To date, our study is the largest nationwide epidemiological study that investigated the association between serum ALT without limitation of the clinical reference range and the odds of hypertension in over 21 million people. The large sample size can ensure sufficient statistical power of all analyses. Possible confounding effects regarding sociodemographic characteristics, lifestyle behaviors, psychological stresses, and history of diseases were considered in statistical analyses. Strict inclusion and exclusion criteria were adopted, in which people who were taking medicines were excluded to avoid the adverse influence of medications on ALT and blood pressures. In addition, we conducted several sensitivity analyses to verify the robustness of the observed association. Above all, the participants recruited in NFPCP have specific demographic characteristics, such as having an explicit wish to conceive, being younger, and more concerned about healthy lifestyles than the general population. The specified younger and healthier participants enabled us to explore the natural association between ALT and hypertension, in which ALT and BP were not influenced by medication-, age-, and behavior-related changes.

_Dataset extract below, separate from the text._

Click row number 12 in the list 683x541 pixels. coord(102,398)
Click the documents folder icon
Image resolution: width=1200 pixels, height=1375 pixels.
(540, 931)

However, several limitations also existed. First, a cross-sectional design would not draw a causal relationship between serum ALT and hypertension. Prospective studies based on large-scale populations are needed to verify the authenticity of the observed association between serum ALT and BPs as well as the odds for hypertension. Second, not all the reproductive-aged people who planned to conceive in 2016–2017 had participated in the NFPCP in China, and most of the included participants were from rural areas (86.95%). Thus, the hypertension prevalence in our study may have been underestimated. Third, a misclassification bias of hypertension could be introduced because only one single seated BP was measured after resting for 10 min, despite the fact that the participants were informed to not drink caffeinated beverages, have a good sleep and keep a light diet 3 days before the examination. Fourth, ALT concentration may also be affected by many lifestyle behaviors a few days before examination, such as sleeping, diet and drinking status. Fifth, many questions were self-reported according to the structured questionnaire, including life behaviors and history of disease, which may introduce recall bias. Sixth, no other liver enzyme was available in NFPCP laboratory tests to support the observed association between ALT and hypertension. Finally, our research is mainly carried out in people who are relatively young and take participate in NFPCP. The findings of this research may be helpful for promoting the health of expectant parents but may not be applicable to other populations with older age.

Conclusions

Findings from this study showed a strong, independent, and linear association between elevated serum ALT and hypertension, which indicated that abnormal liver metabolism marked elevated serum ALT may correlate with the odds for hypertension. Future prospective cohort studies are warranted to confirm the possible relationship between ALT concentrations and hypertension and further disclose the underlying mechanisms.